Ben oui parce que maintenant qu’on le sait bien que le monde d’hier il est niqué il va bien falloir se concentrer sur le monde d’après, de demain, d’après-demain. Mais pourtant. On réfléchit au monde de demain alors qu’on est qu’aujourd’hui et qu’aujourd’hui on se fait chier puissance maximum à se Zoomer la tronche en plein de vignettes minus qui se collent les unes aux autres dans le mépris des règles sanitaires de base. C’est vrai que depuis qu’on se zergouflexe on a jamais autant chopé de virus informatiques. Ma théorie à moi c’est que celleux qui se zooment zooment zooment pensent en zoomant à d’autres qui ont fait de l’exposition de leurs intimités un métier et cette pensée leur donne des envies de se rencarder un peu mieux sur l’intimité et pis de jouer avec la leur.

Le problème c’est qu’à trop mélanger le trifouillage de nos intimités avec le Zoom Zoom on finit par avoir le laptop du bureau tout plein de bactéries sur les touches et dans le processeur.

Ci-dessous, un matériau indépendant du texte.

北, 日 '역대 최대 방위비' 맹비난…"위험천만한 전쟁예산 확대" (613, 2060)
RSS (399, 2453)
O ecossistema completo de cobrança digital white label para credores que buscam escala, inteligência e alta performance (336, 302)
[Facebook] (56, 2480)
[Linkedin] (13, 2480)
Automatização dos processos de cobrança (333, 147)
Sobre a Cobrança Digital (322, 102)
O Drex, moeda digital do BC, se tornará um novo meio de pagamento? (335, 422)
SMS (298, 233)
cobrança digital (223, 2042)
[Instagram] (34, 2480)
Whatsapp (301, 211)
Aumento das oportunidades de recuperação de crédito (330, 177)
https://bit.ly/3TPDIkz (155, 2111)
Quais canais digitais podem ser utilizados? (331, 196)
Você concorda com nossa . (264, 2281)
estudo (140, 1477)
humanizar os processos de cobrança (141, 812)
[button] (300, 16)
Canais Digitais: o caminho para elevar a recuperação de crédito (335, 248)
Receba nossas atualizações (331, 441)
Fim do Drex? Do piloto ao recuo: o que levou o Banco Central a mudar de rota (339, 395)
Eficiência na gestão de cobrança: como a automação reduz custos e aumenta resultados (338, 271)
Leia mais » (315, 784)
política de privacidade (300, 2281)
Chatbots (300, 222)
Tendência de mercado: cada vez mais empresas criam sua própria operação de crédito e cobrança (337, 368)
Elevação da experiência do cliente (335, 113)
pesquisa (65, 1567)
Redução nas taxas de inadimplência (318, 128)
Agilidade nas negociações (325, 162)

Il va être rigolo le monde de demain si on se dé-zergouflex… Va falloir expliquer qu’on peut plus se tripoter le Zoom Zoom comme ça pendant les réunions et qu’il va falloir penser à mettre un slip et du dentifrice sur nos brosses à dents. Ça pour sûr qu’il va y en avoir des bonnes leçons et des bons conseils qu’on va nous dispenser en nous dispensant de trop y penser parce que soit dit en passant c’est vrai qu’on puera le fauve. Il va falloir aérer, il va falloir re-vivre. Il y aura des applis pour faire partir le gras, des gentes qui pensent PO-SI-TIF qui vont nous apprendre comment qu’iels font pour penser positif, des discours sur l’unité de la nation, sur la résilience, sur la résistance pourquoi pas puisqu’on est pas sorti de la logique guerrière qui fait qu’aujourd’hui on a l’impression de taper avec des épées en bois sur des trucs invisibles. Il va y en avoir de la petite leçon, du j’dis ça j’dis rien. On va nous pondre des récits héroïques, du roman national, l’histoire de ce·tte gosse qui n’avait rien et qui fit tout pour s’en sortir, se débattant dans la toile pour comprendre le monde qu’iel s’apprêterait à venir solliciter de son diplôme fraîchement obtenu online. On nous montrera par A+B que oui et aussi que non mais que certainement pas peut-être.

Peut-être c’est fini. C’est con, j’aimais bien peut-être.